Archiv von discourse.mafiasi.de vom Saturday September 21, 2019.

Efficient incremental backup of compressed files

11wiedema

tl;dr: Use gzip --rsyncable and be happy.

From time to time there are compressed files or archives laying around on your computer that you want to backup. For example, we have database dumps in SQL which are quite big, so we compress them. We are achieving a compression ratio of about 80% with gzip, so the dumps take only one fifth of their actual size.

But compressed files are not really suitable for incremental backups. Most of the compressed data typically changes completely even if the uncompressed data changes only slightly, especially if there are bytes deleted or inserted into the stream. Therefore the deltas become big and hence the incremental backup, too.

This effect comes from the 'adaptiveness' of compression algorithms, i.e. the output at the current state depends on the previous states. But gzip knows an option called --rsyncable. With this option gzip regularly resets its internal state and starts a new block. The reset probability at some state depends on the input, so gzip compresses the data into blocks that are chunked 'by the input data'. With this blocked compression smaller deltas can be computed for slightly differing data because only some compressed blocks differ and not the complete stream.

Wanna have some numbers?

Our database dump is about 3GB and the files always change between two backups but not much. Our changesets without --rsyncable are varying in the sizes between 500MB and 1.6GB. With --rsyncable the sizes drop to about 50MB. Likewise, the time to actually create the backup is cut in half.

7kraemer

lässt sich das mit pg_dump verbinden? Hast du ein Beispiel wie so ein Backupscript aussehen soll?

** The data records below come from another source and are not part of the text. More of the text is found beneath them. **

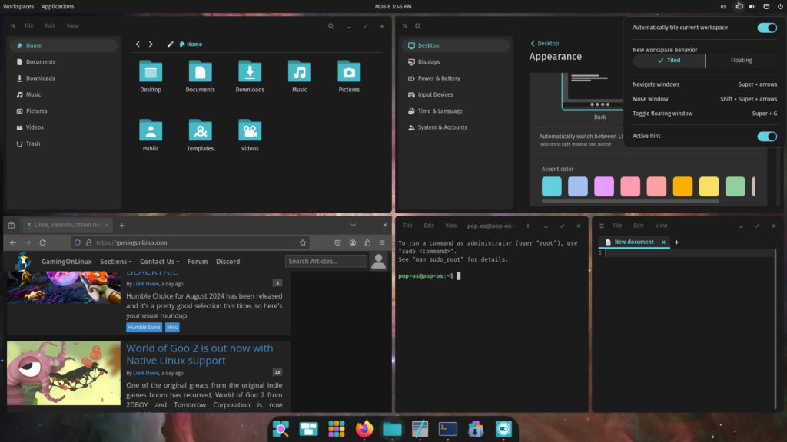The height and width of the screenshot is (442, 787).
Task: Click the Humble Store button
Action: tap(144, 327)
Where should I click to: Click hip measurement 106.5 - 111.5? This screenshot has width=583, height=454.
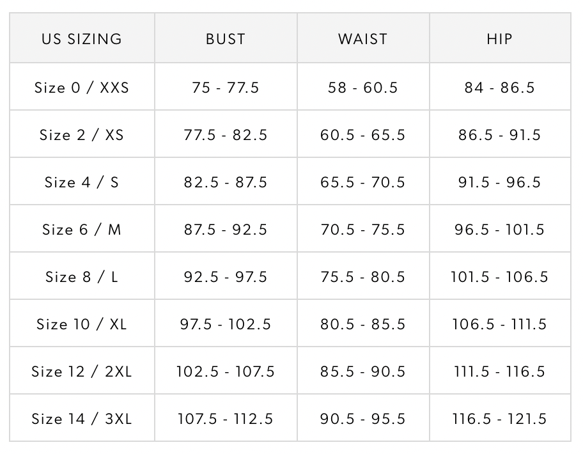coord(499,324)
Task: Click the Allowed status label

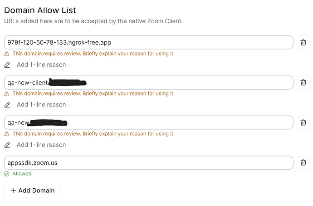Action: [x=22, y=174]
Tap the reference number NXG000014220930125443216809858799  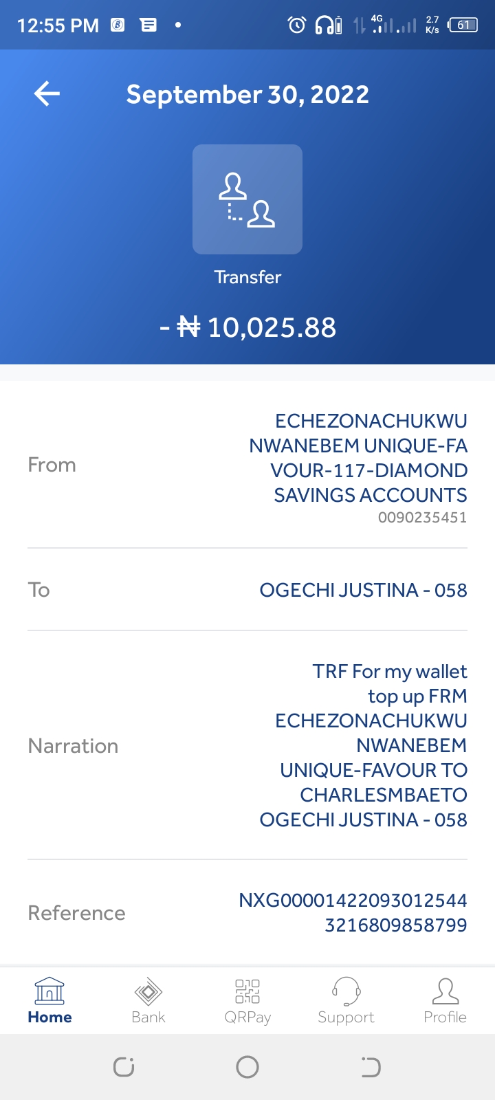tap(353, 912)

edit: ja, lässt sich einfach in gzip rein pipen:

pg_dump my_database | gzip --rsyncable > my_database.dump.gz

Nils

The following script does the database backups at our server, it gets the databases as arguments:

./dbbackup.sh database1 my_database2 ownDataBase3

The dumps are written to ./pgsql

#!/bin/bash

set -eo pipefail
trap 'echo A fatal error occurred during the pgsql backup' ERR

BACKUP_DIR="$( cd "$( dirname "${BASH_SOURCE[0]}" )" && pwd )"
PG_BACKUP_DIR="$BACKUP_DIR/pgsql"
mkdir -p $PG_BACKUP_DIR

echo Backing up PostgreSQL databases

cd /
sudo -u postgres pg_dumpall -g | gzip --best --rsyncable > "$PG_BACKUP_DIR/pg-globals.sql.gz" || echo Failed to backup pg-globals. Will continue
for DATABASE; do
    sudo -u postgres pg_dump -Z0 "$DATABASE" | gzip --best --rsyncable > "$PG_BACKUP_DIR/$DATABASE.sql.gz"  ||  echo Failed to backup $DATABASE. Will continue
done

echo PostgreSQL backup has been finished.